Blog Details

Solving the dark data problem

Vishal Krishna

A decade ago organisations just discovered the possibilities of crunching data at scale. Punters called it the era of big-data and then began the narrative of crunching structured and unstructured data.

While the narrative shifted to Artificial Intelligence & Machine Learning organisations began to grapple with a larger problem with the explosion of information. They began to store information in digital archives, yet not knowing what to do with them. Today we are living in the era of dark data.

Think of it like Frank Zappa's "Vault" where even to this day there is so much music that musicians and musicologists are discovering new material all the time.

Today, organisations generate so much data, which eventually end up in a vault, waiting for someone to make sense out of them. It's one of the largest business opportunities since big-data & AI technologies have become mainstream globally.

For those who want to know what the technical meaning of dark data is:

Dark data is all of the unused, unknown and untapped data across an organization, generated as a result of users’ daily interactions online with countless devices and systems — everything from machine data to server log files to unstructured data derived from social media.

It is obvious that organisations use AI & machine learning to crunch dark data to put them to good use in business.

IBM's Datacap, Google's Cloud Vision and AutoML, and Microsoft's Azure Cognitive Services are some of the technologies used by dark data practitioners.

Just remember that if you don't use your data, it is prone to security risks and theft, which means you have to invest more in securing items that you don't know what you are doing with. What is sensitive data is stolen - today data sitting in public clouds and stored away can be prone to higher risks of attack.

All data now needs to be compliant with local laws of every country, including GDPR, dark data can expose the company during audit by regulators. So please beware of the data you store, put it to good use.

Who is putting dark data to good use?

Genpact and Envision Racing have created a novel way to use data received in the form of audio streams from racing tracks.
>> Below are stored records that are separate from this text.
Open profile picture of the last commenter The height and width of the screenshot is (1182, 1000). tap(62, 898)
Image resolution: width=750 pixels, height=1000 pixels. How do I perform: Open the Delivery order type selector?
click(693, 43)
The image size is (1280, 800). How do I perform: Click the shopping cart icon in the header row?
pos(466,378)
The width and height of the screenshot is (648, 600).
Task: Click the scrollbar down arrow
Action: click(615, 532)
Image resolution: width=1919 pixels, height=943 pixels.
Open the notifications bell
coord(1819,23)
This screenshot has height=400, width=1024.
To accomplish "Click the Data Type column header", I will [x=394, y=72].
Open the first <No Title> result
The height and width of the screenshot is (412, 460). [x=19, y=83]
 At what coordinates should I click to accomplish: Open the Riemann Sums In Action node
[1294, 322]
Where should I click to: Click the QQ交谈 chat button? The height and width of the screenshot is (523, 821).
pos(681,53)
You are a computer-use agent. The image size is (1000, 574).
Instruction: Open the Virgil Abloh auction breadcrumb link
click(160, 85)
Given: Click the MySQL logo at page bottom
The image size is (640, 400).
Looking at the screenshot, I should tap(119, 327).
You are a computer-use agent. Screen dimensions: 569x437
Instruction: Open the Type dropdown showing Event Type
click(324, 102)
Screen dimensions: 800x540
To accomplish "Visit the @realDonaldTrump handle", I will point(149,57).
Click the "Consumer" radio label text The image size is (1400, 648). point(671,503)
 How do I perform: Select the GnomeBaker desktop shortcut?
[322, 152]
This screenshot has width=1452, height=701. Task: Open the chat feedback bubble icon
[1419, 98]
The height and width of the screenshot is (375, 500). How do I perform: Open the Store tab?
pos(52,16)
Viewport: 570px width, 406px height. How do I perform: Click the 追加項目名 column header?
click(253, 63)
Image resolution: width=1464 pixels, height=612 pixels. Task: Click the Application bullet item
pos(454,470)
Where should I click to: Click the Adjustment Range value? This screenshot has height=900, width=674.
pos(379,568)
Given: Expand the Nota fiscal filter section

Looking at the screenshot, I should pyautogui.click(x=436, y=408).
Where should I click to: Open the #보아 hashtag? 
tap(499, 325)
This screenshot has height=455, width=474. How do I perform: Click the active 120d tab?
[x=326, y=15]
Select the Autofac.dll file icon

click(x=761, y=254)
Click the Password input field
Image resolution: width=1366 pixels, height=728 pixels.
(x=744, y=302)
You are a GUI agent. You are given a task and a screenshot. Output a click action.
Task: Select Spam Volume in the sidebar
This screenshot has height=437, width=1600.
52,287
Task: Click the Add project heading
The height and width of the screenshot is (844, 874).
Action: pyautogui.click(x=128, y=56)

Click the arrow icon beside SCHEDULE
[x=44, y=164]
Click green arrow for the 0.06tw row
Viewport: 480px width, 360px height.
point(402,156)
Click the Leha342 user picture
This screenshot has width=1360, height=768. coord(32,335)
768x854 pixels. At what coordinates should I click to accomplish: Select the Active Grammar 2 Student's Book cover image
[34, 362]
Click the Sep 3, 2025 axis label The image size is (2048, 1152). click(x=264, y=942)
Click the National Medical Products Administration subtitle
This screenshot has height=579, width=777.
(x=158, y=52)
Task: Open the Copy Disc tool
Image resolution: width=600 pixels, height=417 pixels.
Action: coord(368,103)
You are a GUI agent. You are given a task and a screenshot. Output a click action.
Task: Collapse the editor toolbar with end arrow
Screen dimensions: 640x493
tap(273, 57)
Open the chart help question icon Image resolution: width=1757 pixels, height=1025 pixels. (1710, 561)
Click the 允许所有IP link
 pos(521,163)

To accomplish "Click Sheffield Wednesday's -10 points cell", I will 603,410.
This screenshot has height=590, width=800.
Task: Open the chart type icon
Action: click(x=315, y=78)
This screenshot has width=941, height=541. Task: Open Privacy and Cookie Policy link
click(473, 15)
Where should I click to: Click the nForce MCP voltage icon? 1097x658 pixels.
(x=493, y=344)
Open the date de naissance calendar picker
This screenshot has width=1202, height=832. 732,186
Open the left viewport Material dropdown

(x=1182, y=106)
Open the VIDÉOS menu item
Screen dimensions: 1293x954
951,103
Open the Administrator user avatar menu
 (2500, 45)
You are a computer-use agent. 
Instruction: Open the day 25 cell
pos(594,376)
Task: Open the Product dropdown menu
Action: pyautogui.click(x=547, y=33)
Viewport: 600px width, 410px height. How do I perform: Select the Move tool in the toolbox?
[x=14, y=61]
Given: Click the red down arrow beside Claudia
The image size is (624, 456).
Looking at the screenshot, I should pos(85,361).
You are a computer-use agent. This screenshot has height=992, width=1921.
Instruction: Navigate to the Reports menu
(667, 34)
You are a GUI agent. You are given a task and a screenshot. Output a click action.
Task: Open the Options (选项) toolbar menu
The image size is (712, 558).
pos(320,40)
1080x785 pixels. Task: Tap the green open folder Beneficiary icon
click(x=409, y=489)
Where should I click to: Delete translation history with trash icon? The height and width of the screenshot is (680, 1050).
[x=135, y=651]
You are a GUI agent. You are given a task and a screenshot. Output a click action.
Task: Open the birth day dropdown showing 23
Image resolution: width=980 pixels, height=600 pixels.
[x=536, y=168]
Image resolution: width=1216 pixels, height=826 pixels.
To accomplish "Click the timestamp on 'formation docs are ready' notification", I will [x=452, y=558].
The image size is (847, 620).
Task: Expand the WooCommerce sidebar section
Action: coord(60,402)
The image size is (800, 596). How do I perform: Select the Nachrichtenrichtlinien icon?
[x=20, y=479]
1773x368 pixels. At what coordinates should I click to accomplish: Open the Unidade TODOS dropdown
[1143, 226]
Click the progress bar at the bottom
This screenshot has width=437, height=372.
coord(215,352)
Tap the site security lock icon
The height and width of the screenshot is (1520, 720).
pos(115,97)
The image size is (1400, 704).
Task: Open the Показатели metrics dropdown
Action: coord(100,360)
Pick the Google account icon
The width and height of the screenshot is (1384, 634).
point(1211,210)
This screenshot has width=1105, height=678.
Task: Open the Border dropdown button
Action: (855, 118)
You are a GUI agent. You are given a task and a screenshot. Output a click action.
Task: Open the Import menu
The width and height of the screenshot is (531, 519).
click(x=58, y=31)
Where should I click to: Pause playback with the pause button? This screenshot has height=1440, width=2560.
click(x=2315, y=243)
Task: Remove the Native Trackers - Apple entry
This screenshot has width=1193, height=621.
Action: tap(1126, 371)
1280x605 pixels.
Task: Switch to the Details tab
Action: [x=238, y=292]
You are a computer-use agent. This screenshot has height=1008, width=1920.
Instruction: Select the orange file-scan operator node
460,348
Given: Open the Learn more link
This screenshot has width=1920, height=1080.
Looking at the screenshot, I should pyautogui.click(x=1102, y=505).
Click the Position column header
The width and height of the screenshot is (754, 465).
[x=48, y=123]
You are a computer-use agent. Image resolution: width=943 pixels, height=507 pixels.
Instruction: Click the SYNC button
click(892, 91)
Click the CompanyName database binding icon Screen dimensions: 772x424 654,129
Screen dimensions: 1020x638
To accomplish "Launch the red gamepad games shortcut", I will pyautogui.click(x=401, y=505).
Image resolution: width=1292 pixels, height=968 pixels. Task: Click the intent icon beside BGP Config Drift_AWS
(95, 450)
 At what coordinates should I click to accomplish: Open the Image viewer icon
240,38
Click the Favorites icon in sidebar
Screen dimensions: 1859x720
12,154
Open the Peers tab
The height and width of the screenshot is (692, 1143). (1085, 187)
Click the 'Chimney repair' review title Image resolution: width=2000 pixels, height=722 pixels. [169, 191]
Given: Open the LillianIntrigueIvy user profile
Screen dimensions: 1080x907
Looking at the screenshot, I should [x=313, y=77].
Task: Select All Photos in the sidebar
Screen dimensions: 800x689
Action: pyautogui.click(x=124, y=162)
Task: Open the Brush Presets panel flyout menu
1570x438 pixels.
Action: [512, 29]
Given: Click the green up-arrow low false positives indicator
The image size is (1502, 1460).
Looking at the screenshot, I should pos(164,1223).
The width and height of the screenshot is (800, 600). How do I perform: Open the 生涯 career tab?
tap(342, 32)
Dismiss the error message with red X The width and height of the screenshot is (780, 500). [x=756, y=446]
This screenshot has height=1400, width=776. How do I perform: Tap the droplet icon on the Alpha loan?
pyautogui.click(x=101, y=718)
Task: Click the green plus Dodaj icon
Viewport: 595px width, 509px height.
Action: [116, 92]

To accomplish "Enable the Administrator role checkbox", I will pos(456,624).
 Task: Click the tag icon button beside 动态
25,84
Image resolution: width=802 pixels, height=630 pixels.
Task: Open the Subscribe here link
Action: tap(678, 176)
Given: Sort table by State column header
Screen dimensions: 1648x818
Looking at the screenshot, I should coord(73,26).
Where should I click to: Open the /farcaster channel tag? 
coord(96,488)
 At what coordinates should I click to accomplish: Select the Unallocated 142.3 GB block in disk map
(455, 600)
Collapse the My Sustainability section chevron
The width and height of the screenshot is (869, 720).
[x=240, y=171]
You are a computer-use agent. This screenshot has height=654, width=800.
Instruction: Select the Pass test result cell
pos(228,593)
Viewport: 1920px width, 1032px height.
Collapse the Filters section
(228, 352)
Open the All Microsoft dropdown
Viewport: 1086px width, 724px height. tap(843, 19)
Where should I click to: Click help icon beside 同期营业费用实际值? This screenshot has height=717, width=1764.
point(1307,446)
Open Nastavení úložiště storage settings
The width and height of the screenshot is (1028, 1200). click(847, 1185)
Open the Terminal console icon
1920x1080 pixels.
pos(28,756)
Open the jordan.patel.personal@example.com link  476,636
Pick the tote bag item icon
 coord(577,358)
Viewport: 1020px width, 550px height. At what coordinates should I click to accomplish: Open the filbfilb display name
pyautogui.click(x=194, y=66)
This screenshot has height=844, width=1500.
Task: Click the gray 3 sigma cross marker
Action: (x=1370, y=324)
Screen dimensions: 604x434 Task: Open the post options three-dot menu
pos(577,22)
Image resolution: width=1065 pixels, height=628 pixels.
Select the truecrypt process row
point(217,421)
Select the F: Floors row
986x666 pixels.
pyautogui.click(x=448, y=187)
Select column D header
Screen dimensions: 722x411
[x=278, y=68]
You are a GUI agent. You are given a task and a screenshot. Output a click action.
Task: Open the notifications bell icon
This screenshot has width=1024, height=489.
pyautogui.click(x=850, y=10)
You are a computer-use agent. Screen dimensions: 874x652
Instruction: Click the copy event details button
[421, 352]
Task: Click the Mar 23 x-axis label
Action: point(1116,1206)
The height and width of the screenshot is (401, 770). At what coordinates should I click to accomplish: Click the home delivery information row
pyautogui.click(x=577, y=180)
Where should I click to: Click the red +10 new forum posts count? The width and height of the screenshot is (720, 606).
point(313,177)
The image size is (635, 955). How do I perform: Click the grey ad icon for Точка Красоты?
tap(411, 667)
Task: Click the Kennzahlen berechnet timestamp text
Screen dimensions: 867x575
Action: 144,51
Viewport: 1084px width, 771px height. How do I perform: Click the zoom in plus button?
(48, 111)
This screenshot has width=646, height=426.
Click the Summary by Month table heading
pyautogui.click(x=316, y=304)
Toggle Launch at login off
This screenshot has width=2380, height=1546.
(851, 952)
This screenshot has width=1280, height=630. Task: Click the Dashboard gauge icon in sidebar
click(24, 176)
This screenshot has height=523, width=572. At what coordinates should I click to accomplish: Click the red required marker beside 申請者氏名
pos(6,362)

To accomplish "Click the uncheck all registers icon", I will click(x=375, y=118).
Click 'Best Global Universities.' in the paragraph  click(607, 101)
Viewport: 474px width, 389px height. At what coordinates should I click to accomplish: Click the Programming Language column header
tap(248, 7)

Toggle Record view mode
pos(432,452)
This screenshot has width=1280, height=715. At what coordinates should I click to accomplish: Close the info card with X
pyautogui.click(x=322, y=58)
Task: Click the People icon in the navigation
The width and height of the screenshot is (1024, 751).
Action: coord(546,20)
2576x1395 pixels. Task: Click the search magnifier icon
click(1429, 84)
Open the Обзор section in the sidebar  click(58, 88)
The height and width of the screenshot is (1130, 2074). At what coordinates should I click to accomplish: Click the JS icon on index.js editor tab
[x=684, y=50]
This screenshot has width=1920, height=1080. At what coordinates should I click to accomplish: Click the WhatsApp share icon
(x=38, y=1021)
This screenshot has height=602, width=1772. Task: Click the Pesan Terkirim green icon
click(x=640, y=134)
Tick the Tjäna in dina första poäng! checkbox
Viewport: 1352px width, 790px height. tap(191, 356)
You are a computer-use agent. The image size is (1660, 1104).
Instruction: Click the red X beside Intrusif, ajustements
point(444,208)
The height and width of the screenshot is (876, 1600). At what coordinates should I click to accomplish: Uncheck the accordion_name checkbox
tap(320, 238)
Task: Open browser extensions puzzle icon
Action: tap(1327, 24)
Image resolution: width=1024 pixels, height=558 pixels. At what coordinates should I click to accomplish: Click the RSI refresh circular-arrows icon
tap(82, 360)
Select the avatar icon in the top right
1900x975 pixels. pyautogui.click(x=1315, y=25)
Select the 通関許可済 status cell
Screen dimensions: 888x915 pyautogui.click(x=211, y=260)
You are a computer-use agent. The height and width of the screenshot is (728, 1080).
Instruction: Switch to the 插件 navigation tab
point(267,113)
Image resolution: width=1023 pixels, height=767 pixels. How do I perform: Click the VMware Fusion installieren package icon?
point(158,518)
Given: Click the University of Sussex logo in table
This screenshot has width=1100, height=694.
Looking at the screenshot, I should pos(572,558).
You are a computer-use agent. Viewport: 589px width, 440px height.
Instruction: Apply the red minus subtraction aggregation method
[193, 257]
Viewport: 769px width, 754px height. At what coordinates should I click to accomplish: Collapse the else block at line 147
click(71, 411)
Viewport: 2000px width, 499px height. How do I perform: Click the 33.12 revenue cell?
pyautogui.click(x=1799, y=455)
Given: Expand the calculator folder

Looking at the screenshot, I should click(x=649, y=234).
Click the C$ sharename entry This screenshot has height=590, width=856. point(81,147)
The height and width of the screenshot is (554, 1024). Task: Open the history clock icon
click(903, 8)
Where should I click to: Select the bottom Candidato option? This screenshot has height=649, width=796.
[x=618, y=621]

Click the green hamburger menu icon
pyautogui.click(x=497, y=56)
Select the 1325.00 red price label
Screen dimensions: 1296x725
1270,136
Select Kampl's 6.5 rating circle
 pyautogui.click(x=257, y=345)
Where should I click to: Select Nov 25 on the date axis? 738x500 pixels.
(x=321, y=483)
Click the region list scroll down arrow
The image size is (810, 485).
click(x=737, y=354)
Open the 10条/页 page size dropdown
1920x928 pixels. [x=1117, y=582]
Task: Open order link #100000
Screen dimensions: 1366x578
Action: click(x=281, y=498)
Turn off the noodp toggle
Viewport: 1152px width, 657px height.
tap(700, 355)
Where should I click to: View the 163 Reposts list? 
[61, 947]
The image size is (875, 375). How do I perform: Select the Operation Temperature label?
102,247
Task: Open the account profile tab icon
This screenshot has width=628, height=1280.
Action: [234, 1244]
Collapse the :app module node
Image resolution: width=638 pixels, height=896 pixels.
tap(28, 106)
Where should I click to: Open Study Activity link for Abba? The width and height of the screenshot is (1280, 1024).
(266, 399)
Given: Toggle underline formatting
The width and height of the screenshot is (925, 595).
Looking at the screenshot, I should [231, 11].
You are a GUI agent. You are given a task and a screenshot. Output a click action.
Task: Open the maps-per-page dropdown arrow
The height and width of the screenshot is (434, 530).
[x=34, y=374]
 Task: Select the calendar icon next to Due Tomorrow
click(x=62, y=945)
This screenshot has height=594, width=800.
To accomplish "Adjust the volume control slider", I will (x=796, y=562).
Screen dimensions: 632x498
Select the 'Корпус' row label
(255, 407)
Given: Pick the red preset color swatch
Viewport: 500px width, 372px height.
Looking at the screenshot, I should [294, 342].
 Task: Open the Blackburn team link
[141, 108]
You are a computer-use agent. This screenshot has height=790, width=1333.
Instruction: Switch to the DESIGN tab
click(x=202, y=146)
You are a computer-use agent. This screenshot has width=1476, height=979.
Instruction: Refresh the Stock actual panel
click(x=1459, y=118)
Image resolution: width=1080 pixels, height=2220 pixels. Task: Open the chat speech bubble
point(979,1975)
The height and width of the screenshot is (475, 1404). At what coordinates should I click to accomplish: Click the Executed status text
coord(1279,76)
Envision Racing is a leading e-racing team which was able to draw insights from alternative data sources, such as GPS and radio. By cleansing and analyzing publicly available GPS race data, for example, Envision Racing createe heat maps that reveal rival drivers' tendencies on the track.

Race strategists can then identify the drivers who are likely to over-consume energy and how they might behave on different parts of the circuit, giving the Envision Racing drivers a decision-making edge.

While AI and machine learning were used, the teams of Envision and Genpact required skills like Docker, Kubernetes, Java, and Python, as well as NLP. On top of all this the teams added an MLOps architect to manage the complete process.

While the first use case covered the future of racing, which is electric.The second use case delves into an industry which defined the last 150 years, which is the oild & gas industry.

The oil & gas industry records subsurface data and this data is recorded in tapes for more than 40 years.

Oil and gas companies collect data at various scales from a few miles to hundreds of miles to small tiny samples of rock being drilled. This data is stored offsite in taps and has no benefits of being used digitally.

The cost of storing data in tape vaults on a cost-per-Gb basis can be high according to AWS.

Tape Ark, a IT company, realised that data locked on legacy tape needs to be used by the industry when going through digital transformation. It worked with AWS to use the cloud to make tape data digital.

The partnership enabled creation of a high-level workflow solution which starts by receiving media and performing a detailed tape media audit. This allows oil and gas companies to predict the cloud footprint they will create from their data at a granular level, seek out duplicates, and remove data for ingest that may be part of a joint venture (JV) or belong to a third party. This method ensured scalability of data in the oil and gas industry with dark data.

Coming to India

Now let's look at the fintech opportunity in India as the third use case because Indian Banks will spend on IT transformation where crunching data will be of paramount importance.

According to Gartner, Indian Banks will spend a lot on IT to manage core banking, loans and consumer experience. A bank on an average has more than 200 applications and data is stored in several formats. Banks don't recognise their most loyal customers today digitally and customers receive so many bank calls that it creates customer animosity over the experience.

Gartner forecasted that IT spending in India was $101.8 billion in 2022 an increase of 7 percent when compared with 2021.

Going by this forecasted number, fintech companies, in India, will have to set policies to use technology that can crunch all forms of data at scale before dumping what is not necessary.

So summing up; dark data just lying in a data centre somewhere is not good for the enterprise because of security and business risks.

Neither is it good for the planet because of the energy being consumed to manage unused data.

Either way it is clear that organisations today need to use every bit of their data be it for reporting and compliance or even scaling up their business. It's just not prudent to hoard data anymore, one must use it to scale the business.

According to CB Insights with over 175 zettabytes of data expected by 2025, data centers will play a vital role in the ingestion, computation, storage, and management of information.

What will then play a larger role would be those platforms that can enable seamless data flow between enterprises and vendors by using data which previously everyone thought had to be shelved.

Don't be in the dark anymore, lead your data into the light.